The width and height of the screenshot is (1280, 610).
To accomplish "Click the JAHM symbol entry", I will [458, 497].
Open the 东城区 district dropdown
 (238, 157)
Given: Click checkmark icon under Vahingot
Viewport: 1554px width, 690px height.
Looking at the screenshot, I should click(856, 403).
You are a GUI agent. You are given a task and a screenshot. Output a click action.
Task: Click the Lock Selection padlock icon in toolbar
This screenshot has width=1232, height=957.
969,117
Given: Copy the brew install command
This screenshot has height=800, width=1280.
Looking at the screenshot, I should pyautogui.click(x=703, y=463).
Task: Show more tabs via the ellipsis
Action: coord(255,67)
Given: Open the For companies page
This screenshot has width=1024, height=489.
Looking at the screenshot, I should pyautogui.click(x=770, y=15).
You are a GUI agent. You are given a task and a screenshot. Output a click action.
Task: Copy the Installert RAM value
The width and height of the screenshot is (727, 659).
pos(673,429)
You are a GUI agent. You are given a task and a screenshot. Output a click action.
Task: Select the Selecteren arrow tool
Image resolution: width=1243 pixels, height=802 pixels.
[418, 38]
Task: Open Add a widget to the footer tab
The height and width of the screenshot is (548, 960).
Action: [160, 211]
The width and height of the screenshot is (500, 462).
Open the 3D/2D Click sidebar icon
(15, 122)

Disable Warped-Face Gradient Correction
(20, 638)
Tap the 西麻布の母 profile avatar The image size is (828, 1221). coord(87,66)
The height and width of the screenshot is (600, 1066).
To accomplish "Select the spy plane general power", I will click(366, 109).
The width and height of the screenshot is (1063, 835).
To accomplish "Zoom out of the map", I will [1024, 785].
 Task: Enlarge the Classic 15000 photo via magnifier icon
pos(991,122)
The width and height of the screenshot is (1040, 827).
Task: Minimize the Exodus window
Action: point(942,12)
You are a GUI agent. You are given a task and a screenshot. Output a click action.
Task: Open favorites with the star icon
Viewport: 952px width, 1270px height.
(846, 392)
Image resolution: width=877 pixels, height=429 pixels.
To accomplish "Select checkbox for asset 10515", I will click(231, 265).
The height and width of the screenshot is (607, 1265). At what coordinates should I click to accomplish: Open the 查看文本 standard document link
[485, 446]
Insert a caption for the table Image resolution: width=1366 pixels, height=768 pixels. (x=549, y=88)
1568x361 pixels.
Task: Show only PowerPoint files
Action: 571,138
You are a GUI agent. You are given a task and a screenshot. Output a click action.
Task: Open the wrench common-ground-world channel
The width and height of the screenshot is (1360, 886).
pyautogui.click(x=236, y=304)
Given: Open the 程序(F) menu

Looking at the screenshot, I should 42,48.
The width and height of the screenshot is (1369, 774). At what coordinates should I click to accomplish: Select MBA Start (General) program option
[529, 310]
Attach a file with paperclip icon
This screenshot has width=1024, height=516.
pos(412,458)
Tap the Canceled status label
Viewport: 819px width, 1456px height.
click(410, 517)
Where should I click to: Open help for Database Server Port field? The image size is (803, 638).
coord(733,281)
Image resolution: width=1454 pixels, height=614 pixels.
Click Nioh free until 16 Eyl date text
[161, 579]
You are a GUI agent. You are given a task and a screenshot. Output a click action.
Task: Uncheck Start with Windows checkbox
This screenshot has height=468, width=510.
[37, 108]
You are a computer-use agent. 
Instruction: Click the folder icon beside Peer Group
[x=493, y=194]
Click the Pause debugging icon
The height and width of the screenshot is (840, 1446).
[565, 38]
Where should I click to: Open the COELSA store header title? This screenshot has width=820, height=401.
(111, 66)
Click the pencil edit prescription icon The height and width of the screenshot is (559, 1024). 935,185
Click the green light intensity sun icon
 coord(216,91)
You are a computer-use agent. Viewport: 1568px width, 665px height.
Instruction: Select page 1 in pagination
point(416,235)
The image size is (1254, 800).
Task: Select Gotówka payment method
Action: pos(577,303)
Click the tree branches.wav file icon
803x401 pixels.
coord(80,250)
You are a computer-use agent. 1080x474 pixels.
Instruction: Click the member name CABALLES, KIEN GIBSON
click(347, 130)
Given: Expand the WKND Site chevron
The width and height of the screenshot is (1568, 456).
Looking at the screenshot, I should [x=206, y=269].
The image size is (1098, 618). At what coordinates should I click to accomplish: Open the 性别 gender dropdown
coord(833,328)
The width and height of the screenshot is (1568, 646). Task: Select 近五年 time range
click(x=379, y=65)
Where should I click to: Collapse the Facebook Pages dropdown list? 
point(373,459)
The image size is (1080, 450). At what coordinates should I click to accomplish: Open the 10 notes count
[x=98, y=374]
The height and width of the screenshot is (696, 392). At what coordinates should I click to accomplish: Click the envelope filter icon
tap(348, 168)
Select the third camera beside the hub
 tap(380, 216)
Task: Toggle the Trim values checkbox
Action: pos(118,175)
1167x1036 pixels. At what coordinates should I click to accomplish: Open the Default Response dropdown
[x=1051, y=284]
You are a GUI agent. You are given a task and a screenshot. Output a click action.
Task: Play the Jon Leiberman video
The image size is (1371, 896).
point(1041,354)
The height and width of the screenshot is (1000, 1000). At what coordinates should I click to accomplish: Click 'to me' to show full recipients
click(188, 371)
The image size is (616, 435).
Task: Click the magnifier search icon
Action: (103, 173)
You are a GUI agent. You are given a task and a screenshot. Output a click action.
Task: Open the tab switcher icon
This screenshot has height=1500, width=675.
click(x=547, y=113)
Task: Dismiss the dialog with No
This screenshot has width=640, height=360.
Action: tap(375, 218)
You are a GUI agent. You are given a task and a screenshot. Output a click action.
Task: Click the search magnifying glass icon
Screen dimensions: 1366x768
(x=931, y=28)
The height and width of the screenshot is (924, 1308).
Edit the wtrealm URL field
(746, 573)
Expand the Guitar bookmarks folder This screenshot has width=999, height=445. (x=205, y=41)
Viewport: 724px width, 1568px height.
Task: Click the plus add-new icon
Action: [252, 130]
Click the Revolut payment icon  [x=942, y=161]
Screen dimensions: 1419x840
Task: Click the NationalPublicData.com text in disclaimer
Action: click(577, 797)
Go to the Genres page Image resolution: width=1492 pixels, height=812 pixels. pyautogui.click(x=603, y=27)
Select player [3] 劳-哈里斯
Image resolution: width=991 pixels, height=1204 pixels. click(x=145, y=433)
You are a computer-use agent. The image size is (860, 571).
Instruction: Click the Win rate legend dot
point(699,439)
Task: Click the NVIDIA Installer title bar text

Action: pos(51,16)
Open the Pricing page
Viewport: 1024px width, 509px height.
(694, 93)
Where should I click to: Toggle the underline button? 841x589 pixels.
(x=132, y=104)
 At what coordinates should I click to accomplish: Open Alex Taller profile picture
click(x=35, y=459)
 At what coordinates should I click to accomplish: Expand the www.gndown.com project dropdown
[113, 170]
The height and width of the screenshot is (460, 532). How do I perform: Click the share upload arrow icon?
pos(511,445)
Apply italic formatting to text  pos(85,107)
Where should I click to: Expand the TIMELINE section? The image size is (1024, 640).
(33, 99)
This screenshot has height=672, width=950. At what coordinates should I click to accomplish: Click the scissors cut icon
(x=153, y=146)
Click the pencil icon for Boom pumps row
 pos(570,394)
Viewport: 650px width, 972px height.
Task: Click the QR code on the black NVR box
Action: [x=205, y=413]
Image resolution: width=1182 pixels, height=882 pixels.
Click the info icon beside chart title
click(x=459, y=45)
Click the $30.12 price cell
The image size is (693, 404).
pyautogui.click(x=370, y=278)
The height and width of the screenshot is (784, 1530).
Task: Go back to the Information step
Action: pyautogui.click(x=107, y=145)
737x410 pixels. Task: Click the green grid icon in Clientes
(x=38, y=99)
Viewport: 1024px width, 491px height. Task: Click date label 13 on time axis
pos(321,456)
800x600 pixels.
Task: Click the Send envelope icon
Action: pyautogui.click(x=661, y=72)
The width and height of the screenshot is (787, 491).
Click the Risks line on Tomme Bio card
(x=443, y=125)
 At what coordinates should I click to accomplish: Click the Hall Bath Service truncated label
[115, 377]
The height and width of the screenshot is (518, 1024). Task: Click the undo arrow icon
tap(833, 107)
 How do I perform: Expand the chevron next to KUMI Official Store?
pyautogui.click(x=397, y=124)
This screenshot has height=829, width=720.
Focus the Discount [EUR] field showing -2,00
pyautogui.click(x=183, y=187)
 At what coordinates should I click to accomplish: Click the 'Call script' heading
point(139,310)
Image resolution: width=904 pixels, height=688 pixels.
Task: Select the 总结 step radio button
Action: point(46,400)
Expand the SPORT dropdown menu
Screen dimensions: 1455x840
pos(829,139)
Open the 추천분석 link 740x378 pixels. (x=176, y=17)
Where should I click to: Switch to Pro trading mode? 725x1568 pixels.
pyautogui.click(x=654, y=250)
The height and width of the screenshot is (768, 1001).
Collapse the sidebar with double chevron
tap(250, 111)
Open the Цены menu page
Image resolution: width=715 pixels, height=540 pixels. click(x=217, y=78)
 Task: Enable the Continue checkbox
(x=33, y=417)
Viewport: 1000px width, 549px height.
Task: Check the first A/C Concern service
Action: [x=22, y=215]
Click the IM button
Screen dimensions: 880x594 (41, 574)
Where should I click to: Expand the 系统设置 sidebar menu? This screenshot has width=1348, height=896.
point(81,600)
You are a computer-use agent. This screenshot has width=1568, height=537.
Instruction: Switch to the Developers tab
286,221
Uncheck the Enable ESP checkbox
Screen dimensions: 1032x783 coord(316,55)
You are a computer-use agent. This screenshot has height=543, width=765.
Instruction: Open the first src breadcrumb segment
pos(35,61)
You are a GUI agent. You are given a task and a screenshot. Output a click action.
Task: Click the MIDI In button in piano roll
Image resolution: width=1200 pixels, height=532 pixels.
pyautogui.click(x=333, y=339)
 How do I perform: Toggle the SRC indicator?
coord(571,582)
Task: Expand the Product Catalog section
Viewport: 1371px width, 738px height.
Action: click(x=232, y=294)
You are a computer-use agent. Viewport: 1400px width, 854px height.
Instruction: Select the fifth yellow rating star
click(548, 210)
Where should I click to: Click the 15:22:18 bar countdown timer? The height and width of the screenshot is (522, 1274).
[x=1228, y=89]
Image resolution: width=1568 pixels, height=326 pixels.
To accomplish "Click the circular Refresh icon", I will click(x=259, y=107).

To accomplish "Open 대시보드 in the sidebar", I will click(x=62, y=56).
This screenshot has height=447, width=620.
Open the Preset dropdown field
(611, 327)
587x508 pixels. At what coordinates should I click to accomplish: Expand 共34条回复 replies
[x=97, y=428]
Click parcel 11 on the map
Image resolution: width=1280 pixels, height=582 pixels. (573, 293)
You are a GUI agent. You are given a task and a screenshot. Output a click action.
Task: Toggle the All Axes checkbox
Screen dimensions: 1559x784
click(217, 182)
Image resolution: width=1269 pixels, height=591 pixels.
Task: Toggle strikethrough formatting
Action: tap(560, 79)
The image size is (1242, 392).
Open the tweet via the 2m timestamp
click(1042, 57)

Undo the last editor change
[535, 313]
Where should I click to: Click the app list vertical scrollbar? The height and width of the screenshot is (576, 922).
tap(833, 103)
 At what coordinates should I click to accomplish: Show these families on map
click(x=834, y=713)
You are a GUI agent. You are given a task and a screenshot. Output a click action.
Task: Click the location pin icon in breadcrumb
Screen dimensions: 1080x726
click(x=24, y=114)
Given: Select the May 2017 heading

============================================================

Problem — Report all lines above with "will".

Answer area —
To accomplish "Click the JAHM symbol entry", I will [458, 497].
To accomplish "Select the spy plane general power", I will click(366, 109).
To accomplish "Zoom out of the map", I will [1024, 785].
To accomplish "Select checkbox for asset 10515", I will click(231, 265).
To accomplish "Click the circular Refresh icon", I will click(x=259, y=107).
To accomplish "Open 대시보드 in the sidebar", I will click(x=62, y=56).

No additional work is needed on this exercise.